Tom Mallin | |
Birth Name: | Tom Mather Mallin |
Birth Date: | 1927 6, df=yes |
Birth Place: | West Bromwich, Staffordshire, England |
Death Place: | Clare, Suffolk, England |
Occupation: | Playwright, novelist, artist |
Education: | Birmingham School of Art Anglo-French Art Centre |
Spouse: | Muriel Grace George, m. 1949 |
Children: | 2 sons |
Tom Mallin (14 June 1927 – 21 December 1977)[1] was a British writer of novels and plays, and also an artist. Beginning his working life in the art world, as a picture restorer as well as a practising painter, illustrator, and sculptor, Mallin at the age of 43 became a full-time writer, with five novels published and several plays produced on stage and for BBC Radio before his death from cancer at the age of 50.
Tom Mather Mallin was born at West Bromwich, Staffordshire, England, to Clifford Vincent Mallin (1887–1932) and his wife Olive May née Mather (1895–1978).
From 1943 to 1945 Mallin studied at Birmingham School of Art, going on to win a scholarship to the Royal Academy Schools. However, but after doing National Service he decided to study at the international Anglo-French Art Centre in London, where he met his future wife Muriel Grace George (1925–2002).[2] He earned a living by finding employment as a Bond Street picture restorer, mainly of 17th- and 18th-century paintings, while also creating his own paintings, drawings, illustrations, prints and sculptures.[3] Mallin and Muriel George married in 1949, moved to Clare, Suffolk, in 1955, and had two sons, Simon and Rupert.
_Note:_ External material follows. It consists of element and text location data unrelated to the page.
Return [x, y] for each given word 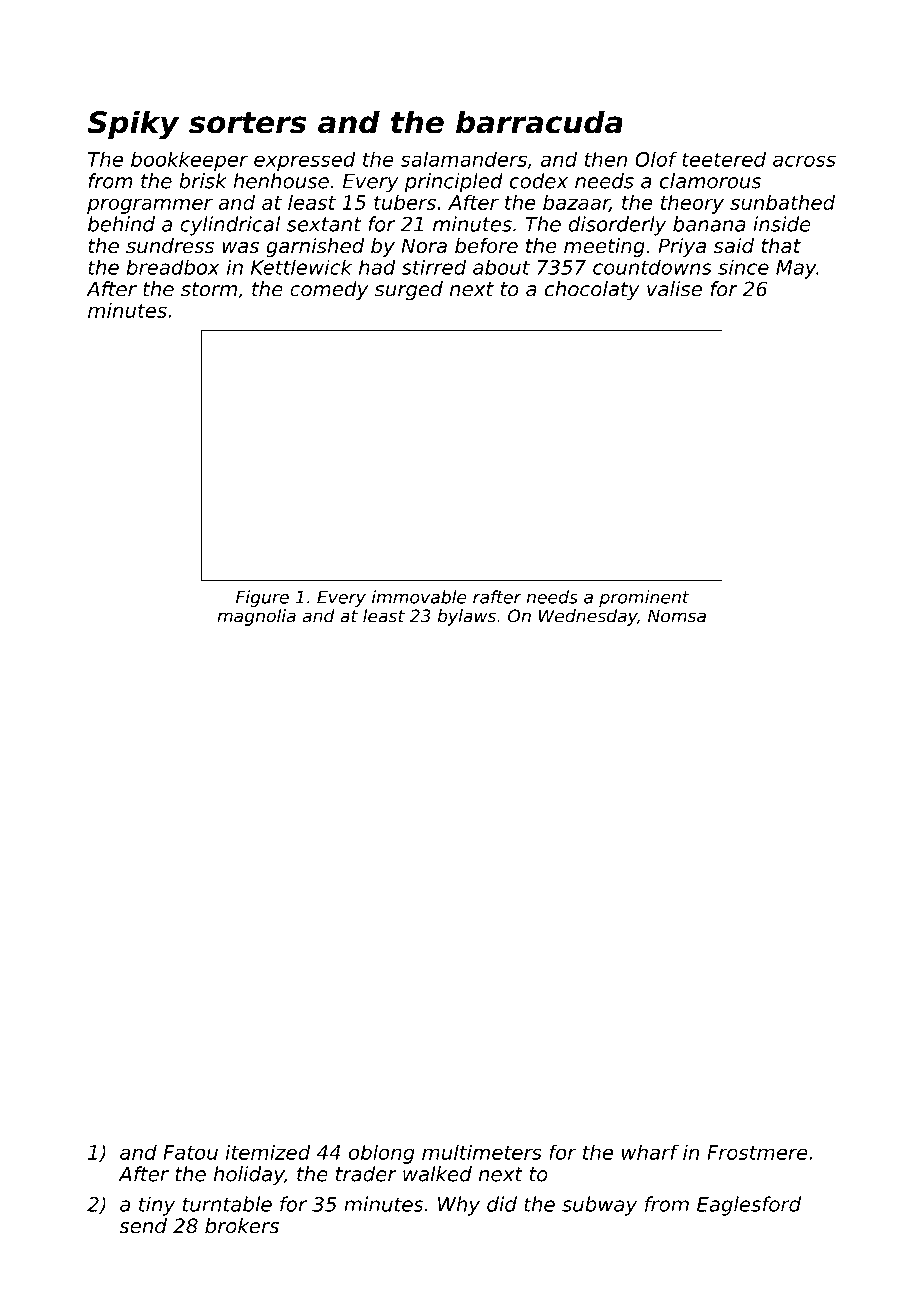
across [804, 161]
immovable [419, 597]
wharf [650, 1152]
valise [674, 289]
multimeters [482, 1152]
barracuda [539, 122]
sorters [247, 123]
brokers [242, 1226]
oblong [382, 1154]
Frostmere [757, 1152]
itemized [268, 1152]
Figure [262, 598]
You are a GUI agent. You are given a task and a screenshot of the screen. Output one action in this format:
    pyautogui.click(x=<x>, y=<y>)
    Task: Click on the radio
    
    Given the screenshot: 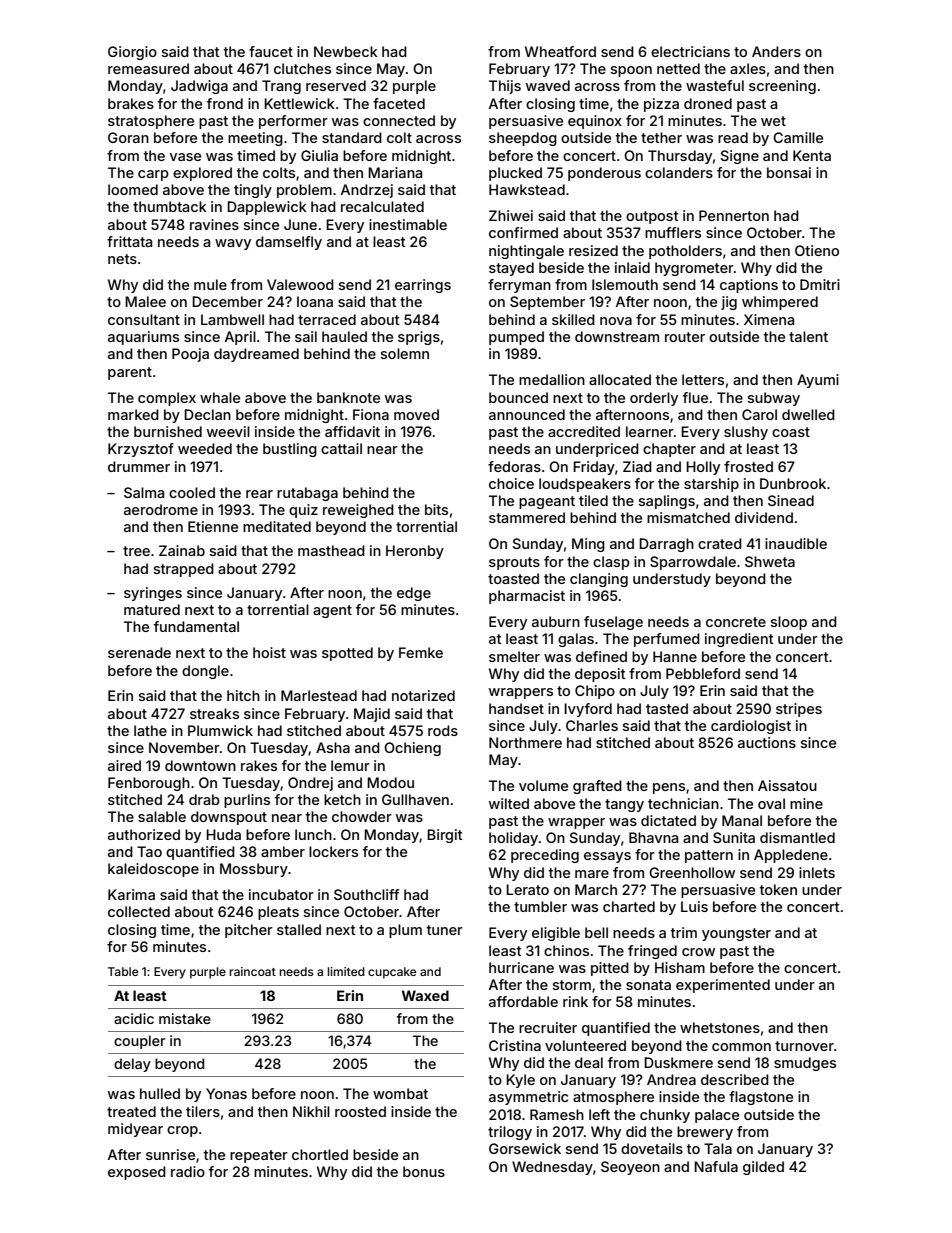 What is the action you would take?
    pyautogui.click(x=188, y=1171)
Mallin had his first play, Curtains, produced in 1968, and went on to write many more, for both stage and radio, having a six plays broadcast on BBC Radio before his death in 1977 and others posthumously.[4]
Turning to full-time writing in 1970, at the age of 43, he also had five novels published by Allison and Busby, the book covers featuring his own artwork.
In a 1971 article in The Guardian, Michael McNay described Mallin's first novel, Dodecahedron (1970), as "shocking", and said: "Tom Mallin's prose bleeds. His plays and novels are the flayed flesh of English language. If there had to be a visual comparison (and why not? Mallin used to be a realist painter) it would be with a crucifixion by Grunewald or a film by Bunuel."[5] The novel was also published in the US, by Outerbridge and Lazard in 1972, to mixed reviews, with Kirkus Reviews noting that Dodecahedron owes a great deal to the playwriting genre.[6] [7] [8]
Mallin's last novel, Bedrok, published in 1978, was described by Hermione Lee in The Observer as "a stylish as well as a very troubling novel".[9] Two of Mallin's novels have been reprinted: Knut ("a darkly comic take on the gothic novel")[10] and Erowina ("A dark, ambitious, stimulating, and challenging novel ... Tom Mallin's masterpiece, and a work that remains surprising, fresh and vital").[11]
In 1979, alongside John Arden, Richard Harris, Don Haworth, Jill Hyem, Jennifer Phillips and Fay Weldon, Mallin won a Giles Cooper Award, with his posthumous winning work being included in Best Radio Plays of 1978.[12]
Mallin was included in The Imagination on Trial: British and American writers discuss their working methods (Allison & Busby, 1982), co-edited by Alan Burns and Charles Sugnet, which contained interviews with 10 other authors as well as Burns himself: J. G. Ballard, Eva Figes, John Gardner, Wilson Harris, John Hawkes, B. S. Johnson, Michael Moorcock, Grace Paley, Ishmael Reed, and Alan Sillitoe.
Mallin is mentioned in Dennis O'Driscoll's poem "Siblings Revisited":
"Only a few years ago, it was Jennings schoolboy stories
that I brought you. Now, I pack avant-garde books:
Tom Mallin, Alan Burns, Beckett's Shorter Plays."[13]